One of my favorite sayings is, “If you’re not living on the edge, you’re taking up too much space.” Can the same be said of banks who don’t use edge computing? Not exactly.
First, let’s take a look of what edge computing is as it relates to the financial services sector. Edge computing refers to when data processing and storage occurs closer to the person or item creating the data. It is an alternative to cloud processing, in which data is processed at a data center that could be located thousands of miles from the source.
The classic edge computing illustration is an autonomous vehicle. The AI that the driverless car uses has to process a lot of data very quickly in order to be a successful (and safe) driver. Taking too long to decipher between a tree and a person could mean life or death, so being able to process that data as close to the vehicle as possible is key.
Edge computing sounds fancy and has obvious benefits across the technology landscape, but what can it do for banks?
Because edge computing eliminates the need to send consumers’ personal information into the public cloud, the security risks inherent to the process of moving data are eliminated. The closer the data stays to its source, the fewer the places cyberattackers can penetrate.
With edge computing, data is able to be processed much faster since it does not have to travel to and from a data center.

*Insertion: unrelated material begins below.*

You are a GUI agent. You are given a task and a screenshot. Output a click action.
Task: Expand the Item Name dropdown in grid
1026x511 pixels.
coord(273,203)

This increased speed can be beneficial when businesses must make decisions in near-real time.
Boost the use of the Internet of Things (IoT)

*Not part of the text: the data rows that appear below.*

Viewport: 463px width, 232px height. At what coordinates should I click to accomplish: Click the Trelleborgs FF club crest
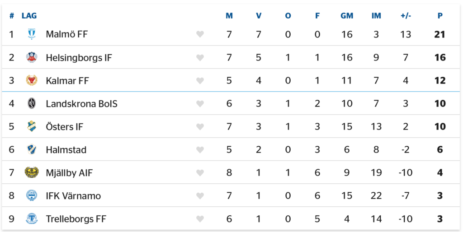click(x=31, y=218)
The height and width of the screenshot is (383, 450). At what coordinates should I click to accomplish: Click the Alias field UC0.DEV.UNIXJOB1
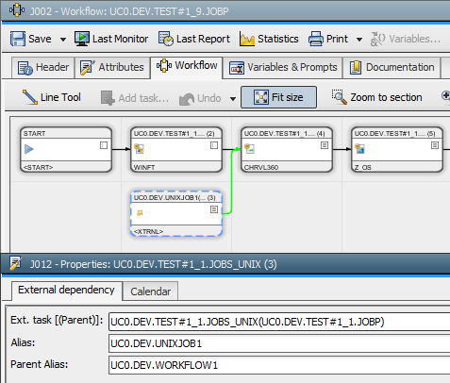point(279,343)
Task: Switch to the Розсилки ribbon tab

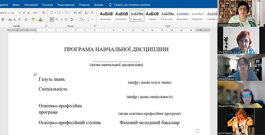Action: coord(48,5)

Banks are increasingly relying on IoT to interface with their customers. Bank apps, ATMs, kiosks, and technologies such as HSBC’s Pepper all require increased data processing capability. Edge computing opens up possibilities for more IoT options with fewer data limits.
When security is less of a concern, speed is no longer an issue, and a bank has more options for IoT implementation, innovation is able to flow more freely. This, combined with edge computing’s potential cost benefits, can help banks implement new solutions that otherwise may have been on the back burner.
When there is no need for a data center, costs associated with the data center itself, as well as the costs of sending data back-and-forth to data centers or the cloud are diminished.